Search code examples
rdplyrtidymodelsr-recipes

step_mutate() couldn't find the function str_remove()


I have a recipe with the step_mutate() function in between, performing text data transformations on titanic dataset, supported by the stringr package.

library(tidyverse)
library(tidymodels)

extract_title <- function(x) stringr::str_remove(str_extract(x, "Mr\\.? |Mrs\\.?|Miss\\.?|Master\\.?"), "\\.")

rf_recipe <- 
  recipe(Survived ~ ., data = titanic_train) %>% 
  step_impute_mode(Embarked) %>% 
  step_mutate(Cabin = if_else(is.na(Cabin), "Yes", "No"),
              Title = if_else(is.na(extract_title(Name)), "Other", extract_title(Name))) %>% 
  step_impute_knn(Age, impute_with = c("Title", "Sex", "SibSp", "Parch")) %>% 
  update_role(PassengerId, Name, new_role = "id")

This set of transformations works perfectly well with rf_recipe %>% prep() %>% bake(new_data = NULL).

When I try to fit a random forests model with hyperparameter tunning and 10-fold cross validation within a workflow, all models fail. The output of the .notes columns explicitly says that there was a problem with mutate() column Title: couldn't find the function str_remove().

doParallel::registerDoParallel()
rf_res <- 
  tune_grid(
    rf_wf,
    resamples = titanic_folds,
    grid = rf_grid,
    control = control_resamples(save_pred = TRUE)
  )

As this post suggests I've explicitly told R that str_remove should be found in stringr package. Why this isn't working and what could be causing it?


Solution

  • The error shows up because step_knn_impute() and subsequently the gower::gower_topn function transforms all characters to factors.

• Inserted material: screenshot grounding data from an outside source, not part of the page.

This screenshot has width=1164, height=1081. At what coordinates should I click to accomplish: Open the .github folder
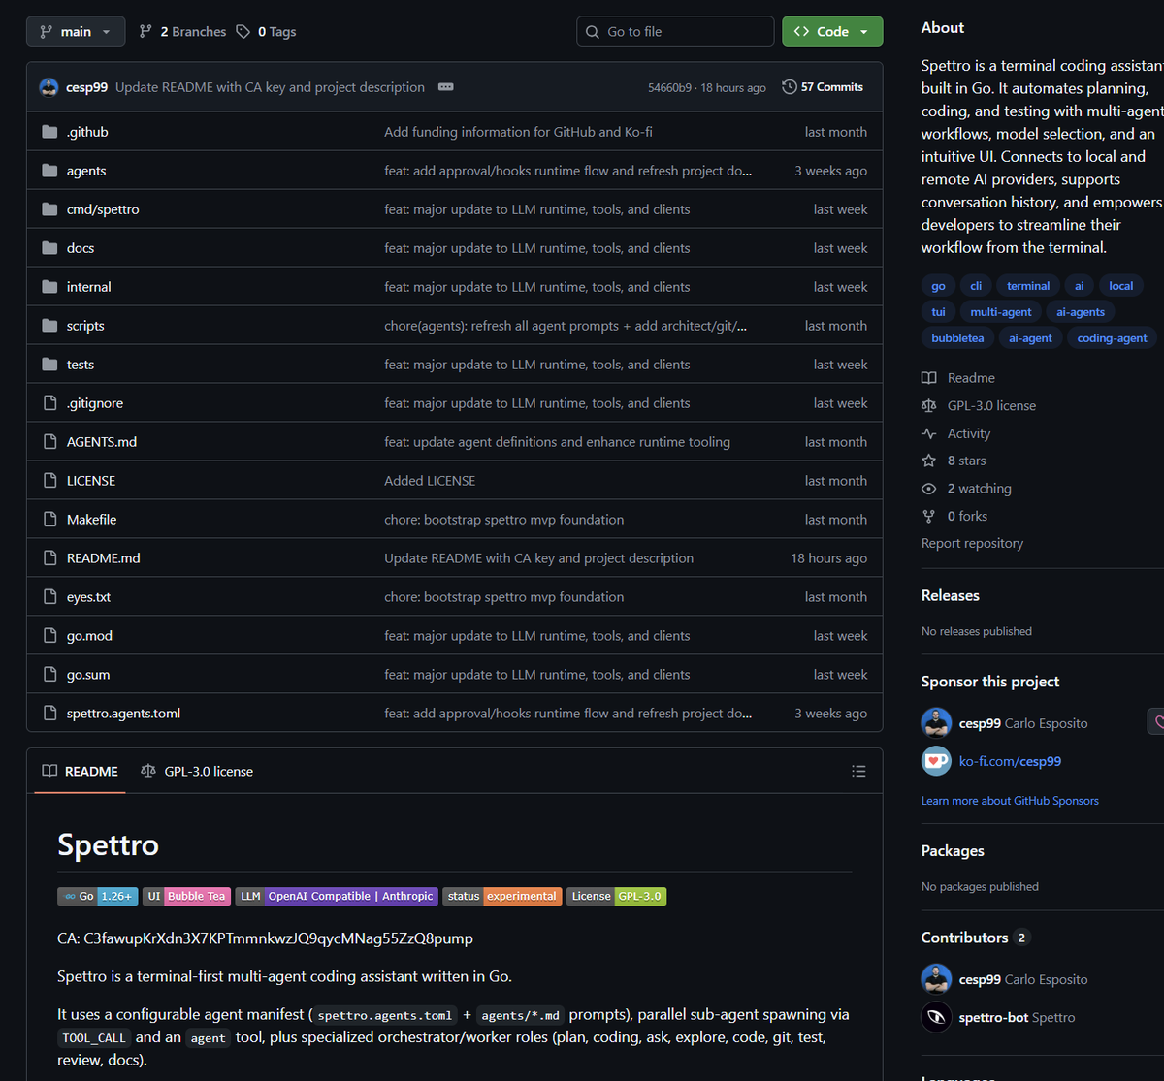click(87, 132)
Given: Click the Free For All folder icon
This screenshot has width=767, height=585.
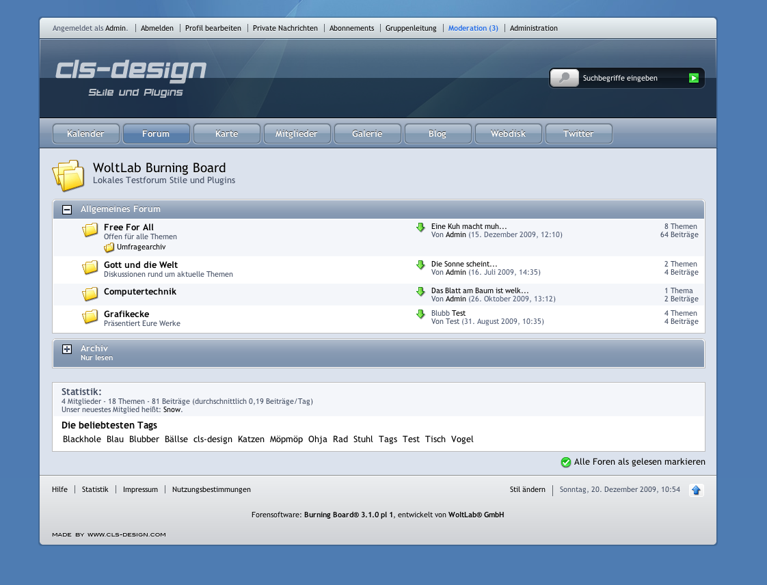Looking at the screenshot, I should 90,230.
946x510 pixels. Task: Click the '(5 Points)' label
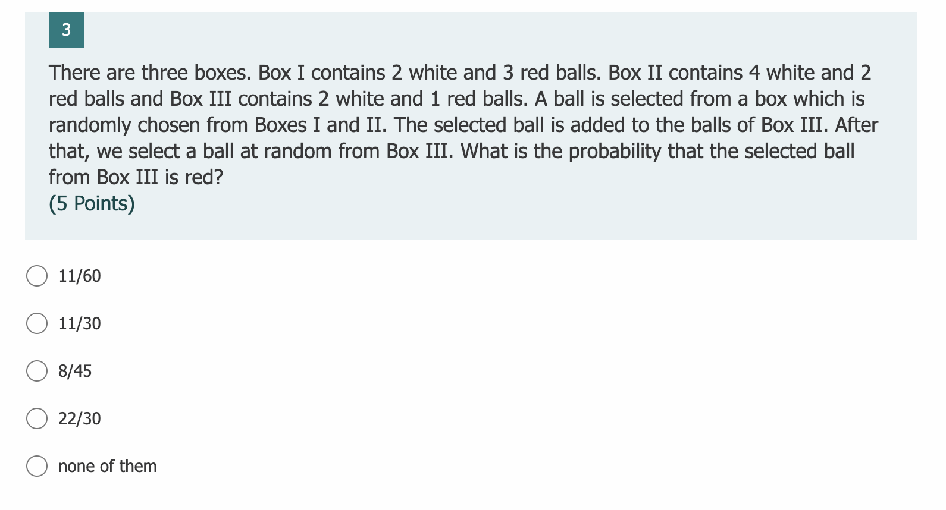pos(91,203)
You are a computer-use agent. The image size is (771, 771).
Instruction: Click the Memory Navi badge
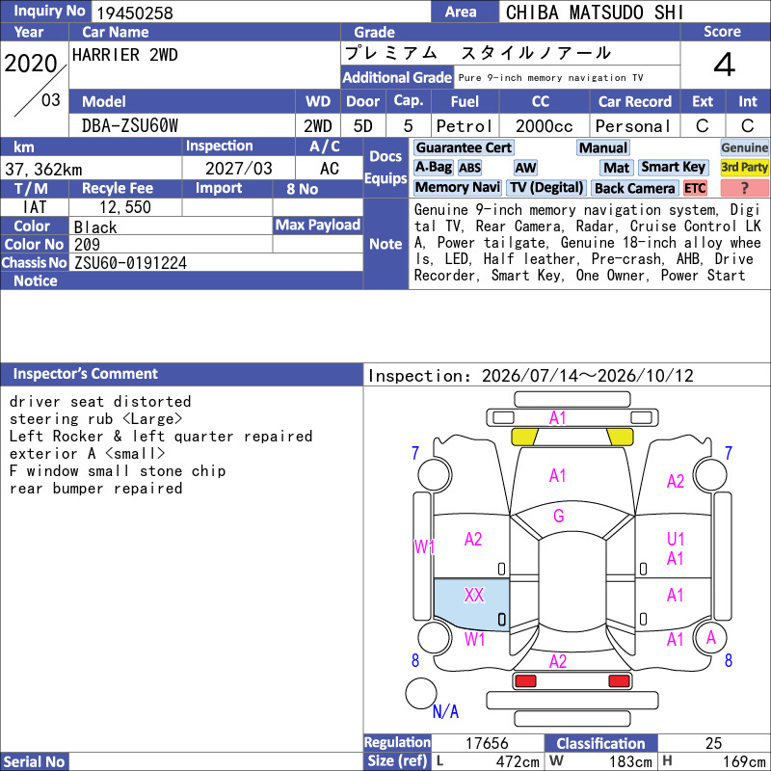click(x=457, y=187)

To overcome this issue I had to apply prep()and bake() functions, without the inclusion of the recipe in the workflow.

    prep_recipe <- prep(rf_recipe)  
    train_processed <- bake(prep_recipe, new_data = NULL)
    test_processed <- bake(prep_recipe, new_data = titanic_test %>%
                             mutate(across(where(is.character), as.factor)))
    

    Now the models converge.